*** Opening of Records for processing ***

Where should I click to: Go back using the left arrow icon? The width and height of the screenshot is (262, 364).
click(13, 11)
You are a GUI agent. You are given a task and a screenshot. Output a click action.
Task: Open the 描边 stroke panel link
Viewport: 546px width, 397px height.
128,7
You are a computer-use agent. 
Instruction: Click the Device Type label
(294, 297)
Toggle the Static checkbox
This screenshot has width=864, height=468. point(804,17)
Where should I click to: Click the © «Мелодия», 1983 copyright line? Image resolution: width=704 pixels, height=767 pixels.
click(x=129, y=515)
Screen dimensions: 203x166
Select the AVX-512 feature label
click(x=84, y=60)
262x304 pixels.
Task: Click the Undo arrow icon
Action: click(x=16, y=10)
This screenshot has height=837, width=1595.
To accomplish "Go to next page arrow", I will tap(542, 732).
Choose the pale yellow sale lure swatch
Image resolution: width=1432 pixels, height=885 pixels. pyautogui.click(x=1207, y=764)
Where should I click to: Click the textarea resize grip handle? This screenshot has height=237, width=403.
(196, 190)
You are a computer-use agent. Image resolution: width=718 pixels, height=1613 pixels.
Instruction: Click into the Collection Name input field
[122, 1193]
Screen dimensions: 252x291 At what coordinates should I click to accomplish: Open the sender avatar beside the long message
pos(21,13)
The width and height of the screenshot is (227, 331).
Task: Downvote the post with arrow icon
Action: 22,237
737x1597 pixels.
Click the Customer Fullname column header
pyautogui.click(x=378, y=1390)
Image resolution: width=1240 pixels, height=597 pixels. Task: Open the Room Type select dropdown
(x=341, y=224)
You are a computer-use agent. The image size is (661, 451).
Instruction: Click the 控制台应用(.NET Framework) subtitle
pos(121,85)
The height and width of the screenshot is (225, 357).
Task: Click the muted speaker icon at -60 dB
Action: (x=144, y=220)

*** Close of Records for processing ***

■ Description of the task
Would you give the material above again, complete and exact?

■ Exercise output
Where should I click to: Go back using the left arrow icon? The width and height of the screenshot is (262, 364).
click(13, 11)
You are a GUI agent. You are given a task and a screenshot. Output a click action.
Task: Open the 描边 stroke panel link
Viewport: 546px width, 397px height.
128,7
You are a computer-use agent. 
Instruction: Click the Device Type label
(294, 297)
Toggle the Static checkbox
This screenshot has width=864, height=468. point(804,17)
Where should I click to: Click the © «Мелодия», 1983 copyright line? Image resolution: width=704 pixels, height=767 pixels.
click(x=129, y=515)
Screen dimensions: 203x166
Select the AVX-512 feature label
click(x=84, y=60)
262x304 pixels.
Task: Click the Undo arrow icon
Action: click(x=16, y=10)
This screenshot has height=837, width=1595.
To accomplish "Go to next page arrow", I will tap(542, 732).
Choose the pale yellow sale lure swatch
Image resolution: width=1432 pixels, height=885 pixels. pyautogui.click(x=1207, y=764)
Where should I click to: Click the textarea resize grip handle? This screenshot has height=237, width=403.
(196, 190)
You are a computer-use agent. Image resolution: width=718 pixels, height=1613 pixels.
Instruction: Click into the Collection Name input field
[122, 1193]
Screen dimensions: 252x291 At what coordinates should I click to accomplish: Open the sender avatar beside the long message
pos(21,13)
The width and height of the screenshot is (227, 331).
Task: Downvote the post with arrow icon
Action: 22,237
737x1597 pixels.
Click the Customer Fullname column header
pyautogui.click(x=378, y=1390)
Image resolution: width=1240 pixels, height=597 pixels. Task: Open the Room Type select dropdown
(x=341, y=224)
You are a computer-use agent. The image size is (661, 451).
Instruction: Click the 控制台应用(.NET Framework) subtitle
pos(121,85)
The height and width of the screenshot is (225, 357).
Task: Click the muted speaker icon at -60 dB
Action: (x=144, y=220)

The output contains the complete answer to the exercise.